***** Records provided *****

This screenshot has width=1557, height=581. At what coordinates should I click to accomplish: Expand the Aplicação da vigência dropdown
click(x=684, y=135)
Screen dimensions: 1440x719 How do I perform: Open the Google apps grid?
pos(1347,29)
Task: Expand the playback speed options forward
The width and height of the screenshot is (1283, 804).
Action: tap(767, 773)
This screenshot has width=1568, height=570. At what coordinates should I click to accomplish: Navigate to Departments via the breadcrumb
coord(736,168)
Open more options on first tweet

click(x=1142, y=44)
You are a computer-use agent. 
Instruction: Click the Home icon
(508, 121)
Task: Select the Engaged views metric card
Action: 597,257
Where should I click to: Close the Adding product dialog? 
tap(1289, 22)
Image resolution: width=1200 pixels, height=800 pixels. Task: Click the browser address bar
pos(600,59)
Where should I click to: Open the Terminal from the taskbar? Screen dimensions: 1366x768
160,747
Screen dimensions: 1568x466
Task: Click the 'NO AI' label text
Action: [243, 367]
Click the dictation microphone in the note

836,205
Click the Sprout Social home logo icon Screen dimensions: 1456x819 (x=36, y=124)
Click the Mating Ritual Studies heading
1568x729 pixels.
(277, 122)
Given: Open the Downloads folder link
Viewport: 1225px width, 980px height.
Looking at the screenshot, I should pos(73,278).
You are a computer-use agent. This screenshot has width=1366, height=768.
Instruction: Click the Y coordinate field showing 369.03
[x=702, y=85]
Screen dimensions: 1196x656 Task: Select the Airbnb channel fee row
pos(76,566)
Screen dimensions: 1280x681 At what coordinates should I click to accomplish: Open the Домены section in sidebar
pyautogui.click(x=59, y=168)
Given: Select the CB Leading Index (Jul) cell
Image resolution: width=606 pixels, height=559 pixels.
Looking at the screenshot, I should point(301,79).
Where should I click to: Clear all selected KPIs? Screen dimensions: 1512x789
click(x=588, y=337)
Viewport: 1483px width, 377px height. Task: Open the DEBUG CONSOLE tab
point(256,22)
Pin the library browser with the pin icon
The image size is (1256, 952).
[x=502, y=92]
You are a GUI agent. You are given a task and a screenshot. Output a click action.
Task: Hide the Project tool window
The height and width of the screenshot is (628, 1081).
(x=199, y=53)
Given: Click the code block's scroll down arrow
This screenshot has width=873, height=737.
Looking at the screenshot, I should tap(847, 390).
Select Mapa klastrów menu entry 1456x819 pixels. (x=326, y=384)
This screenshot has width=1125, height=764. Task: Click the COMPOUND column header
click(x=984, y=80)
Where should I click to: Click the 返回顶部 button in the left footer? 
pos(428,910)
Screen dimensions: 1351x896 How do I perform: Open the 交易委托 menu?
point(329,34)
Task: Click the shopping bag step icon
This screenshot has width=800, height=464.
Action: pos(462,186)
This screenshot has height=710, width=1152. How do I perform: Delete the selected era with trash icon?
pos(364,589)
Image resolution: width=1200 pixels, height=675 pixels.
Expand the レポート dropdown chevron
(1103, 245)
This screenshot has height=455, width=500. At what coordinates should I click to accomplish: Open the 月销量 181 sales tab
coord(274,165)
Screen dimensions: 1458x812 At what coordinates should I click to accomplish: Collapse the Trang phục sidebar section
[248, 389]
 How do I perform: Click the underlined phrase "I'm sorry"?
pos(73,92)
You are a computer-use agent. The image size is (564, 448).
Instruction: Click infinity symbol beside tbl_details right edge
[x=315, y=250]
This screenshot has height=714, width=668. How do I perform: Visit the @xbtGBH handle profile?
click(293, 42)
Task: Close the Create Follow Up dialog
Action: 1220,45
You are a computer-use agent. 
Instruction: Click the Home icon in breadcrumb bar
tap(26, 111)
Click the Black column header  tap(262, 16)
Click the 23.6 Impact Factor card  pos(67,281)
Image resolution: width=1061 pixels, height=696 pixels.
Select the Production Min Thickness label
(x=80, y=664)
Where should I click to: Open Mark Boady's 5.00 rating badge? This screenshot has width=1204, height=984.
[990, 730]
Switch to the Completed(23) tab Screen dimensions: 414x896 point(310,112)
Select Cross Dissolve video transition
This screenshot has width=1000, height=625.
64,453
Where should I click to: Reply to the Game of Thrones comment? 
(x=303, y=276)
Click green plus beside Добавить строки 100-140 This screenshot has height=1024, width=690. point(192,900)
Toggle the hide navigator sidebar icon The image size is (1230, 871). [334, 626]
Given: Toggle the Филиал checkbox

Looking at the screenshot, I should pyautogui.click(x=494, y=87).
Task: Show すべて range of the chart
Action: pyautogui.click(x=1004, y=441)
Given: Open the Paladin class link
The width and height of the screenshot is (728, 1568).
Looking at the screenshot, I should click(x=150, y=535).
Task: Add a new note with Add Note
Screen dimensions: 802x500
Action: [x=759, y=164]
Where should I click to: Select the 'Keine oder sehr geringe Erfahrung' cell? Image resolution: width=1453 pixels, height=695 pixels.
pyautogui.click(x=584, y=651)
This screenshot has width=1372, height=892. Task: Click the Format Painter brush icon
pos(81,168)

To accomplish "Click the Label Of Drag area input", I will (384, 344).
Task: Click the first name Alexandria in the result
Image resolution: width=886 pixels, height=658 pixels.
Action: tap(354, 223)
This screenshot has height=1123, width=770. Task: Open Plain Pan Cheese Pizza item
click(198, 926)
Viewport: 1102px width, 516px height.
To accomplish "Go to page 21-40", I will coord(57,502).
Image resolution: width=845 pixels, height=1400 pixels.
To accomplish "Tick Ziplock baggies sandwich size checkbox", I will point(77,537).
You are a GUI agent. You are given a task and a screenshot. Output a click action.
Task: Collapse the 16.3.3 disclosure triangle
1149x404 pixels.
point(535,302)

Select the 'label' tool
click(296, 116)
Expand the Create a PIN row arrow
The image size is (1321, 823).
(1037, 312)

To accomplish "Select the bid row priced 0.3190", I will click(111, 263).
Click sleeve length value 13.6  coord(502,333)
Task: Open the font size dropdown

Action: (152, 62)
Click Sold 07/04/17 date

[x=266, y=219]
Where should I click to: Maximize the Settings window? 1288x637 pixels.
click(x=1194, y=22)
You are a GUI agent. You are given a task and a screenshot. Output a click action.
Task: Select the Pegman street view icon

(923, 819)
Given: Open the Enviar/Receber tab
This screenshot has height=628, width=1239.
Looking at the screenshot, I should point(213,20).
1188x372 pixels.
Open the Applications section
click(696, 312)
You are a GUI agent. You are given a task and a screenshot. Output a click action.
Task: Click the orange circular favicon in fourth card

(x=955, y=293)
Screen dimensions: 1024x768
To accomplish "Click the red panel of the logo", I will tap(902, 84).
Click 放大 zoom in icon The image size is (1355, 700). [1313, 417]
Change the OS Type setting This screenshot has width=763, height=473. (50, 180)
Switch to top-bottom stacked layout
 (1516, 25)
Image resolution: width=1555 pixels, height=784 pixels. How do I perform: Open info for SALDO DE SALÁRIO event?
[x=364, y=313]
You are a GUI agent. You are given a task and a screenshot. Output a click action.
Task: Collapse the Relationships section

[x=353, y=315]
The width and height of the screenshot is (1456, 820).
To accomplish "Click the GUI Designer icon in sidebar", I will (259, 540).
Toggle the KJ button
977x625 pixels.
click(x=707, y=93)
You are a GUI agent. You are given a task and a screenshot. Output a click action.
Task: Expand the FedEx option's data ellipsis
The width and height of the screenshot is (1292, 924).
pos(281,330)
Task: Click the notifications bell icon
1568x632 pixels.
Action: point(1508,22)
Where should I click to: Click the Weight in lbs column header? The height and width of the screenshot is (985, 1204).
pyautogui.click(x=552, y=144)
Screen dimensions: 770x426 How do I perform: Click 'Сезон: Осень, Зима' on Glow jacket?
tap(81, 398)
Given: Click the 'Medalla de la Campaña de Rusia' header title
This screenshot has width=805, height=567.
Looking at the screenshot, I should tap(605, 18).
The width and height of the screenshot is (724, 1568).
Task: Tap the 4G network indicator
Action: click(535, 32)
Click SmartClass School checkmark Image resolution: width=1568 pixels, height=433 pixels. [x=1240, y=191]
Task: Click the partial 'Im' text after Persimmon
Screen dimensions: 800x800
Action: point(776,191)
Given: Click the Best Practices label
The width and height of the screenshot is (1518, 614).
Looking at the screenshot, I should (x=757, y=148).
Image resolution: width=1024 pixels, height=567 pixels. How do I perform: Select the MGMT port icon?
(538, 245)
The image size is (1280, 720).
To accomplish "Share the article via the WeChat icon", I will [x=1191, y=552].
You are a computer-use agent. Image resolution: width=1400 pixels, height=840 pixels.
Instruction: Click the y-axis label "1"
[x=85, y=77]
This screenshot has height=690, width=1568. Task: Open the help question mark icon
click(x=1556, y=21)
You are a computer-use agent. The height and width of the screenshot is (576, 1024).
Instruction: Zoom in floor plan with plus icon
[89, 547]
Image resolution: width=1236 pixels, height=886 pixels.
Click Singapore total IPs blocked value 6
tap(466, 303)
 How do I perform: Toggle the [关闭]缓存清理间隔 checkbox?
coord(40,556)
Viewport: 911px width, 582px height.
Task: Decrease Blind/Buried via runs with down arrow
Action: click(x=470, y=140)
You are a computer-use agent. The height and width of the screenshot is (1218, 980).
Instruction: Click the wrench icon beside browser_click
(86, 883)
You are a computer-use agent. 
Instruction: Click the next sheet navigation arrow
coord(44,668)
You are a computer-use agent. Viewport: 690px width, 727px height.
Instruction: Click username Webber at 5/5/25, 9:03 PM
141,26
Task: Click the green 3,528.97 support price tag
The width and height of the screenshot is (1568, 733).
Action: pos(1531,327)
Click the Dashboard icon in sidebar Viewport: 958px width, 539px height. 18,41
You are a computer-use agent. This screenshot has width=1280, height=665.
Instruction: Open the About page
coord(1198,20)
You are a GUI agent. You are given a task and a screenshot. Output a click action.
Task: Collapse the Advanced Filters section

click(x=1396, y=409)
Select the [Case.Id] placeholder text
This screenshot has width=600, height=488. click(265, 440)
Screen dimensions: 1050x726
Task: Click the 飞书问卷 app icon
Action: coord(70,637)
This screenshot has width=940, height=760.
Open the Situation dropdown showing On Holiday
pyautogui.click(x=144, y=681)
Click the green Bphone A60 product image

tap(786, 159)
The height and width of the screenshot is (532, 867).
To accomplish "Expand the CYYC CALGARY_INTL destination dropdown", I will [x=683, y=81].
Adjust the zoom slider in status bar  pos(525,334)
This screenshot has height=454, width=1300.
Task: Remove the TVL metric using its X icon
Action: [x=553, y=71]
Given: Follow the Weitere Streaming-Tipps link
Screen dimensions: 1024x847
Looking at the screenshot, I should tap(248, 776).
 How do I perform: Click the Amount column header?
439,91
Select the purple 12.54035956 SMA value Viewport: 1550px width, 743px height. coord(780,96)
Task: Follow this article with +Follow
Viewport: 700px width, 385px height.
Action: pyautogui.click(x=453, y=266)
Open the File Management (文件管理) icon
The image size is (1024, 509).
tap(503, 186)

*****

- [What you are asked to do]:
Repeat the entries above exactly, beginning at their first line and ending with the line that contains "Pin the library browser with the pin icon", with nothing added.

- [The completed task]:
This screenshot has width=1557, height=581. At what coordinates should I click to accomplish: Expand the Aplicação da vigência dropdown
click(x=684, y=135)
Screen dimensions: 1440x719 How do I perform: Open the Google apps grid?
pos(1347,29)
Task: Expand the playback speed options forward
The width and height of the screenshot is (1283, 804).
Action: tap(767, 773)
This screenshot has width=1568, height=570. At what coordinates should I click to accomplish: Navigate to Departments via the breadcrumb
coord(736,168)
Open more options on first tweet

click(x=1142, y=44)
You are a computer-use agent. 
Instruction: Click the Home icon
(508, 121)
Task: Select the Engaged views metric card
Action: 597,257
Where should I click to: Close the Adding product dialog? 
tap(1289, 22)
Image resolution: width=1200 pixels, height=800 pixels. Task: Click the browser address bar
pos(600,59)
Where should I click to: Open the Terminal from the taskbar? Screen dimensions: 1366x768
160,747
Screen dimensions: 1568x466
Task: Click the 'NO AI' label text
Action: [243, 367]
Click the dictation microphone in the note

836,205
Click the Sprout Social home logo icon Screen dimensions: 1456x819 (x=36, y=124)
Click the Mating Ritual Studies heading
1568x729 pixels.
(277, 122)
Given: Open the Downloads folder link
Viewport: 1225px width, 980px height.
Looking at the screenshot, I should pos(73,278).
You are a computer-use agent. This screenshot has width=1366, height=768.
Instruction: Click the Y coordinate field showing 369.03
[x=702, y=85]
Screen dimensions: 1196x656 Task: Select the Airbnb channel fee row
pos(76,566)
Screen dimensions: 1280x681 At what coordinates should I click to accomplish: Open the Домены section in sidebar
pyautogui.click(x=59, y=168)
Given: Select the CB Leading Index (Jul) cell
Image resolution: width=606 pixels, height=559 pixels.
Looking at the screenshot, I should point(301,79).
Where should I click to: Clear all selected KPIs? Screen dimensions: 1512x789
click(x=588, y=337)
Viewport: 1483px width, 377px height. Task: Open the DEBUG CONSOLE tab
point(256,22)
Pin the library browser with the pin icon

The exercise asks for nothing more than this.